Emotion during the task was measured through EEG and subjective SAM instrument using two-dimensional Arousal-Valence model. No significant difference between types of protectors was found in EEG indexes in valence and arousal dimensions in both the moving task and the circling task. But using the SAM instrument, a significant difference in valence was found in the circling task. The valence of the touchscreen without a protector was significantly more positive than special PET protector and normal PET protector. The valence of TPU protector was significantly more positive than normal PET protector. Results of subjective valence measurement were in accordance with performance. In the circling task, the best performance on the touchscreen led to the highest level of positive valence, and worst performance on normal PET protector led to the lowest level of positive valence.

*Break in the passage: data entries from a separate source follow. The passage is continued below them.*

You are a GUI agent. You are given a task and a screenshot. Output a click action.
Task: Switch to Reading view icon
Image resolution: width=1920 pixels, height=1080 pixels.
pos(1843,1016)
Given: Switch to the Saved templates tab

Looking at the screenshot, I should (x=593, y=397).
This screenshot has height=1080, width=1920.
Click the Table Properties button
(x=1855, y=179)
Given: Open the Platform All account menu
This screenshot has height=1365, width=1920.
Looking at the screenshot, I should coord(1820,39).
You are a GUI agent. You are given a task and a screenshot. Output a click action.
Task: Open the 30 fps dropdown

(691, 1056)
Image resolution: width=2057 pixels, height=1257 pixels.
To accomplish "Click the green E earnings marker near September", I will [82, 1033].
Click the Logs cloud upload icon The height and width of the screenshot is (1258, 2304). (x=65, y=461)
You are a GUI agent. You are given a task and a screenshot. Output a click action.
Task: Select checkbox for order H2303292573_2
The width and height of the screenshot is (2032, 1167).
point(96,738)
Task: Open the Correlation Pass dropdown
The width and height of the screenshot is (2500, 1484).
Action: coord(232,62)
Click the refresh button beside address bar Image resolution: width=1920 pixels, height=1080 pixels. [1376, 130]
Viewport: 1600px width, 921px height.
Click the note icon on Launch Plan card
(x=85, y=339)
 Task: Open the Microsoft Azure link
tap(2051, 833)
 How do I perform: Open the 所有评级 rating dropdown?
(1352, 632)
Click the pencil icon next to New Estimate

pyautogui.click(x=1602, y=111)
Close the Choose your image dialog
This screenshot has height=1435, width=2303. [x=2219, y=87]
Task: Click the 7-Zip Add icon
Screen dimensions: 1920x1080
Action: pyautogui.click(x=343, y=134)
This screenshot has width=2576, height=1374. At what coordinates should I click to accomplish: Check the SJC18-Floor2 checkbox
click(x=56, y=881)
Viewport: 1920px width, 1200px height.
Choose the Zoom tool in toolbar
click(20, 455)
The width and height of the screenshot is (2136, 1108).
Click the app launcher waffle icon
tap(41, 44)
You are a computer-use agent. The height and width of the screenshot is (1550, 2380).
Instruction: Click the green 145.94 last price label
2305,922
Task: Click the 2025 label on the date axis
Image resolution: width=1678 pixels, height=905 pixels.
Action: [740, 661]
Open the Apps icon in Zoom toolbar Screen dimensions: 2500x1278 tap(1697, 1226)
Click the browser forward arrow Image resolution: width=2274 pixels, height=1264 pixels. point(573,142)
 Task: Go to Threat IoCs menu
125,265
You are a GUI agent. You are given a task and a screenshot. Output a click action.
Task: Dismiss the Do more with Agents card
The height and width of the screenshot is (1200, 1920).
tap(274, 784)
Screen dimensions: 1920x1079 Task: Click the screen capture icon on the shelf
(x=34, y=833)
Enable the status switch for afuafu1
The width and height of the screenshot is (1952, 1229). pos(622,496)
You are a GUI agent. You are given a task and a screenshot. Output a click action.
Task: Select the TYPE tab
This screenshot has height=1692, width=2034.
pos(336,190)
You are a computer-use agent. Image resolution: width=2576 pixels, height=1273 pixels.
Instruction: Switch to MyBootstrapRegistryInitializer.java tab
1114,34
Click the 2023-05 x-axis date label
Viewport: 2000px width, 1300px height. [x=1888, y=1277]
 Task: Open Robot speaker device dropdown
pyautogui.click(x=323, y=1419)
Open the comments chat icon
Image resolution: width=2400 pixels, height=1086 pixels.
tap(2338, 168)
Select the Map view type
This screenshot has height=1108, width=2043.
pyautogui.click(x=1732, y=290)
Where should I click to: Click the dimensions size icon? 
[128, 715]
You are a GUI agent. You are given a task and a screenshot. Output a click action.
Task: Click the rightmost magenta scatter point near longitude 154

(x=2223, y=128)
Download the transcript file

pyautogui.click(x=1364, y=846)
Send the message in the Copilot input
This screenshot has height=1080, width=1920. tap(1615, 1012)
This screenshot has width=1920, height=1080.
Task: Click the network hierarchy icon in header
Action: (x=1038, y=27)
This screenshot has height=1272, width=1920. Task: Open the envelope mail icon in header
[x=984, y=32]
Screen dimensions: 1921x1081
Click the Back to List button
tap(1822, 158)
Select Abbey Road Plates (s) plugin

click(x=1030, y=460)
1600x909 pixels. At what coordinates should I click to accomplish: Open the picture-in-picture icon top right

Therefore, the touchscreen without a protector had the best performance and the highest level of positive valence, followed by TPU protector with the same friction as the touchscreen. Special PET protector, which had smaller friction than the touchscreen, had the smallest muscle effort. But performance of special PET protector was worse than the touchscreen and the level of the positive valence of special PET protector was also lower than the touchscreen. Normal PET protector had the largest friction and the largest muscle effort among types of protectors. It had the worst performance and the lowest level of positive valence.

In addition, this study also compared right thumb with left thumb. The dominant hands of all the participants were right-handed. Results showed that right thumb performed better and used less time than left thumb in both the moving task and the circling task. EMG measurement showed that right thumb had more muscle effort and a higher level of fatigue during the moving task. Results of subjective usability evaluation showed that participants felt more comfortable and easier in the moving task using right thumb.

The limitation of the current study is that this study only selected three types of protectors. These three types of protectors contained different materials, manufacturing process and different physical parameters such as coefficient of friction, thickness, and hardness. This study mainly compared protectors with three different levels of friction but did not control other physical parameters. Further research could conduct an experimental design with different types of physical parameters to explore relationships between these physical parameters and user experience.